Collection entries:
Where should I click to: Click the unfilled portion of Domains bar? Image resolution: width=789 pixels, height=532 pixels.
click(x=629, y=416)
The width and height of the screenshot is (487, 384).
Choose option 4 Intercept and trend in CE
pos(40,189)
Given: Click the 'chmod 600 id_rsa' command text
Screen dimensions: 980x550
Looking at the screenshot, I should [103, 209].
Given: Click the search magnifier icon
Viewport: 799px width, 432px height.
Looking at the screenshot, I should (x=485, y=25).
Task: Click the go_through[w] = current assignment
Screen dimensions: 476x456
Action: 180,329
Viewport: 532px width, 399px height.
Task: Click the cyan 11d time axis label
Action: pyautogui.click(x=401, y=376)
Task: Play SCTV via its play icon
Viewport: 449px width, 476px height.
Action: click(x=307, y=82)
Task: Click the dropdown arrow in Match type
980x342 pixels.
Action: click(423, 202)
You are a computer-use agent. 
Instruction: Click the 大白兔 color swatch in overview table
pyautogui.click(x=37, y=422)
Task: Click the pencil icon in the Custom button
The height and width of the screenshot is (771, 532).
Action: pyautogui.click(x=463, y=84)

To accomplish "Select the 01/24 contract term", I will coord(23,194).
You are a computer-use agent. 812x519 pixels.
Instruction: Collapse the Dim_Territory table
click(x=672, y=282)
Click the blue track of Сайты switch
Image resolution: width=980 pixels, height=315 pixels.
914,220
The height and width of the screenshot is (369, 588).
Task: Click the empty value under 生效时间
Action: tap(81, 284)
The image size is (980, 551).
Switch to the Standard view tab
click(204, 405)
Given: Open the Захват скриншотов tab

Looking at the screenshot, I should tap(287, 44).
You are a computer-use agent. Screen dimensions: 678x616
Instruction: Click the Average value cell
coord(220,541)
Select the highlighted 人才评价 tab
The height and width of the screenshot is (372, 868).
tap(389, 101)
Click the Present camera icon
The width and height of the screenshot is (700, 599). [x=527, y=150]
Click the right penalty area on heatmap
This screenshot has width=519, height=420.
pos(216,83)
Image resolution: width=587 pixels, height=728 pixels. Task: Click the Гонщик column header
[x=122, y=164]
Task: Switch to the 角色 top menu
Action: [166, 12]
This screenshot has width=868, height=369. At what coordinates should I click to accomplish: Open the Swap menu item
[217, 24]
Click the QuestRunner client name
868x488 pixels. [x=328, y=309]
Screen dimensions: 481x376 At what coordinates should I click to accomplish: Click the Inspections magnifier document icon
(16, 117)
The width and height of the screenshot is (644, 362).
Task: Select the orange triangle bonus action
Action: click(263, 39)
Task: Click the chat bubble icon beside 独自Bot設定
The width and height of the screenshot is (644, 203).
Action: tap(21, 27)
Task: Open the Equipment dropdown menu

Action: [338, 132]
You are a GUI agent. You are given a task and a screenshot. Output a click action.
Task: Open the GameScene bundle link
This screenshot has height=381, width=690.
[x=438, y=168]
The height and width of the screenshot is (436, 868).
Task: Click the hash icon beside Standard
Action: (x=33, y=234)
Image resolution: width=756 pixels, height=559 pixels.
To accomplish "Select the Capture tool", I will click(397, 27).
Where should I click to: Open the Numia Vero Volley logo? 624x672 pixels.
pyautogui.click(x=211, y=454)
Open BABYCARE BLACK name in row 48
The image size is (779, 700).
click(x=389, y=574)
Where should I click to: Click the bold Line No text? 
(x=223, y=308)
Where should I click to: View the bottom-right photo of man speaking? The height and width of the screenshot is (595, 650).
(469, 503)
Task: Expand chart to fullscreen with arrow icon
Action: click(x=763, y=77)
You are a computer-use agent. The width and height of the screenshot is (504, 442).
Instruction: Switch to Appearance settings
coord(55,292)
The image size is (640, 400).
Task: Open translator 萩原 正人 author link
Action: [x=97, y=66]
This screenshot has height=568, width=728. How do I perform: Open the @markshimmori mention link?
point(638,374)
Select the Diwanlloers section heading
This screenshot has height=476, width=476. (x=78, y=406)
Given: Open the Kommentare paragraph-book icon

Assignment: Please print the data above exactly as it appears.

Task answer:
Where should I click to: Click the unfilled portion of Domains bar? Image resolution: width=789 pixels, height=532 pixels.
click(x=629, y=416)
The width and height of the screenshot is (487, 384).
Choose option 4 Intercept and trend in CE
pos(40,189)
Given: Click the 'chmod 600 id_rsa' command text
Screen dimensions: 980x550
Looking at the screenshot, I should [103, 209].
Given: Click the search magnifier icon
Viewport: 799px width, 432px height.
Looking at the screenshot, I should (x=485, y=25).
Task: Click the go_through[w] = current assignment
Screen dimensions: 476x456
Action: 180,329
Viewport: 532px width, 399px height.
Task: Click the cyan 11d time axis label
Action: pyautogui.click(x=401, y=376)
Task: Play SCTV via its play icon
Viewport: 449px width, 476px height.
Action: click(x=307, y=82)
Task: Click the dropdown arrow in Match type
980x342 pixels.
Action: click(423, 202)
You are a computer-use agent. 
Instruction: Click the 大白兔 color swatch in overview table
pyautogui.click(x=37, y=422)
Task: Click the pencil icon in the Custom button
The height and width of the screenshot is (771, 532).
Action: pyautogui.click(x=463, y=84)

To accomplish "Select the 01/24 contract term", I will coord(23,194).
You are a computer-use agent. 812x519 pixels.
Instruction: Collapse the Dim_Territory table
click(x=672, y=282)
Click the blue track of Сайты switch
Image resolution: width=980 pixels, height=315 pixels.
914,220
The height and width of the screenshot is (369, 588).
Task: Click the empty value under 生效时间
Action: tap(81, 284)
The image size is (980, 551).
Switch to the Standard view tab
click(204, 405)
Given: Open the Захват скриншотов tab

Looking at the screenshot, I should tap(287, 44).
You are a computer-use agent. Screen dimensions: 678x616
Instruction: Click the Average value cell
coord(220,541)
Select the highlighted 人才评价 tab
The height and width of the screenshot is (372, 868).
tap(389, 101)
Click the Present camera icon
The width and height of the screenshot is (700, 599). [x=527, y=150]
Click the right penalty area on heatmap
This screenshot has width=519, height=420.
pos(216,83)
Image resolution: width=587 pixels, height=728 pixels. Task: Click the Гонщик column header
[x=122, y=164]
Task: Switch to the 角色 top menu
Action: [166, 12]
This screenshot has width=868, height=369. At what coordinates should I click to accomplish: Open the Swap menu item
[217, 24]
Click the QuestRunner client name
868x488 pixels. [x=328, y=309]
Screen dimensions: 481x376 At what coordinates should I click to accomplish: Click the Inspections magnifier document icon
(16, 117)
The width and height of the screenshot is (644, 362).
Task: Select the orange triangle bonus action
Action: click(263, 39)
Task: Click the chat bubble icon beside 独自Bot設定
The width and height of the screenshot is (644, 203).
Action: tap(21, 27)
Task: Open the Equipment dropdown menu

Action: [338, 132]
You are a GUI agent. You are given a task and a screenshot. Output a click action.
Task: Open the GameScene bundle link
This screenshot has height=381, width=690.
[x=438, y=168]
The height and width of the screenshot is (436, 868).
Task: Click the hash icon beside Standard
Action: (x=33, y=234)
Image resolution: width=756 pixels, height=559 pixels.
To accomplish "Select the Capture tool", I will click(397, 27).
Where should I click to: Open the Numia Vero Volley logo? 624x672 pixels.
pyautogui.click(x=211, y=454)
Open BABYCARE BLACK name in row 48
The image size is (779, 700).
click(x=389, y=574)
Where should I click to: Click the bold Line No text? 
(x=223, y=308)
Where should I click to: View the bottom-right photo of man speaking? The height and width of the screenshot is (595, 650).
(469, 503)
Task: Expand chart to fullscreen with arrow icon
Action: click(x=763, y=77)
You are a computer-use agent. The width and height of the screenshot is (504, 442).
Instruction: Switch to Appearance settings
coord(55,292)
The image size is (640, 400).
Task: Open translator 萩原 正人 author link
Action: [x=97, y=66]
This screenshot has height=568, width=728. How do I perform: Open the @markshimmori mention link?
point(638,374)
Select the Diwanlloers section heading
This screenshot has height=476, width=476. (x=78, y=406)
Given: Open the Kommentare paragraph-book icon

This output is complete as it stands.